Two representative examples of spirooxindoles NITD609 and MI-888
The one-pot condensation reaction of isatin, activated methylene reagents, and 1,3-dicarbonyl compounds could readily afford various spirooxindole structures and has attracted wide attention, and this type of reaction has been achieved by a number of different catalysts and conditions, such as SnCl4 [8], triethanolamine [9], basic alumina under microwave irradiation [10], surfactant TEBA (triethylbenzylammonium chloride) [11], electrocatalytic multi-component assembling [12], β-cyclodextrin [13], NaCl under sonication [14], ZnS nanoparticles [15], piperidine under ultrasound irradiation [16], CaCl2 under ultrasonic irradiation [17], 1,8-diazabicyclo[5.4.0]undec-7-ene (DBU) [18], ethylenediammonium diformate (EDDF) [19], SBA-Pr-NH2 [20], sulfated choline based heteropolyanion [21], and L-prolin [22].

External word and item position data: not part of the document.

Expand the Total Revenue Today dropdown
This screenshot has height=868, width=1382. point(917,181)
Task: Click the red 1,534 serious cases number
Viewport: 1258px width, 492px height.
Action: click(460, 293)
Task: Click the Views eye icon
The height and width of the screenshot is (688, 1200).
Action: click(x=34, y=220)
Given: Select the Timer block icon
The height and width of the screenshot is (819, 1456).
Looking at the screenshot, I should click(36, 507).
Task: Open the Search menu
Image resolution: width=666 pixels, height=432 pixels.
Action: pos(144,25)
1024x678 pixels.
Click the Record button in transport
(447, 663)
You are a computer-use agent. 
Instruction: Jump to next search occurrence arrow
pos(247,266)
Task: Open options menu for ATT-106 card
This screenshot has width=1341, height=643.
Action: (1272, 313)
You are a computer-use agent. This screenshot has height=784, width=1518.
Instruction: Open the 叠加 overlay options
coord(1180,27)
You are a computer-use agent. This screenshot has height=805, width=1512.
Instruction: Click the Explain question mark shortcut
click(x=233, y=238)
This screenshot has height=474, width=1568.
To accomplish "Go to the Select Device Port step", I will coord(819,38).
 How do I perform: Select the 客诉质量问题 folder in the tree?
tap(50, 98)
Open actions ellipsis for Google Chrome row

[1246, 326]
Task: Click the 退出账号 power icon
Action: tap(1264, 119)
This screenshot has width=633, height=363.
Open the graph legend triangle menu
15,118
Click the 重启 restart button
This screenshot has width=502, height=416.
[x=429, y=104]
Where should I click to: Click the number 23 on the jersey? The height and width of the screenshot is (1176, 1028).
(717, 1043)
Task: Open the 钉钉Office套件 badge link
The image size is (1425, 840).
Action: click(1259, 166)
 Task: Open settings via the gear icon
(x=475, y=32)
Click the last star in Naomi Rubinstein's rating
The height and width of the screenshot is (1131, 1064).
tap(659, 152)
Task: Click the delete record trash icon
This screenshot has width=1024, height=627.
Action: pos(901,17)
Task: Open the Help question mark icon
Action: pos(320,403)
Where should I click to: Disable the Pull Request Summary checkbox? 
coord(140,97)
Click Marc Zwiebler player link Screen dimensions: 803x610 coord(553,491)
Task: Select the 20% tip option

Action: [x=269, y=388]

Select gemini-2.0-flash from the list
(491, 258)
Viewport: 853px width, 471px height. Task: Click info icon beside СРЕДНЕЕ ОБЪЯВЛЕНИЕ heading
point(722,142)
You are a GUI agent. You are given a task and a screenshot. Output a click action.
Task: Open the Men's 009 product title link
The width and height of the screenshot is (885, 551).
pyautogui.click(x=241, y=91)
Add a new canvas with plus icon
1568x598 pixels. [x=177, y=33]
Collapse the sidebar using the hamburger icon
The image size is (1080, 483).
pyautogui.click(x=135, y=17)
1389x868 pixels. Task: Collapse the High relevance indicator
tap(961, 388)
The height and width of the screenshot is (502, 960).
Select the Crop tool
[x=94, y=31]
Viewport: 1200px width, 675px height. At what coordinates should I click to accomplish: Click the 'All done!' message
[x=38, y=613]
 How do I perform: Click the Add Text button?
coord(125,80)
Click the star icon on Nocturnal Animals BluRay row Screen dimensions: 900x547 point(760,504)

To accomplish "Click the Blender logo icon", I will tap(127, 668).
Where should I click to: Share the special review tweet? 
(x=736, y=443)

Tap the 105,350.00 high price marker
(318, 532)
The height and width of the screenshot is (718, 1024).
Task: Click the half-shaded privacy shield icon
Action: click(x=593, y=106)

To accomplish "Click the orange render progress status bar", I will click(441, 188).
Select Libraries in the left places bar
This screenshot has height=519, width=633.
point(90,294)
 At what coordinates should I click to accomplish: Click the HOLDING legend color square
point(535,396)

Immobilization of acidic ionic liquids on solid supports has been designed and it can offer important advantages in handling, separation and reuse procedures. Based on economic criteria, it is desirable to minimize the amount of ionic liquid utilized in a potential process. Immobilized acidic ionic liquids have been used as novel solid catalysts, e.g., for esterification, nitration reactions [23], acetal formation [24], Baeyer–Villiger reaction [25], synthesis of α-aminonitriles [26] bis-pyrazolones [27], chromenes [28], 4,4-(arylmethylene)-bis-(3-methyl-1-phenyl-1H-pyrazol-5-ols) [29], 12-aryl-8,9,10,12-tetrahydrobenzo[a]-xanthen-11-ones [30], and 1-(benzothiazolylamino)-phenylmethyl-2-naphthols [31].
In this regard, we introduced a series of silica-bonded ionic liquids such as: silica propyl imidazolium chloride ([Sipim]Cl), silica propyl imidazolium triflate ([Sipim]OTf), N-(3-silicapropyl) imidazolium hydrogen sulfate ([Sipim]HSO4), and N-(3-silicapropyl) imidazolium hydrogen phosphate ([Sipim]H2PO4) as recyclable catalysts and investigated their catalytic activities in organic transformations [26–28] (Scheme 1).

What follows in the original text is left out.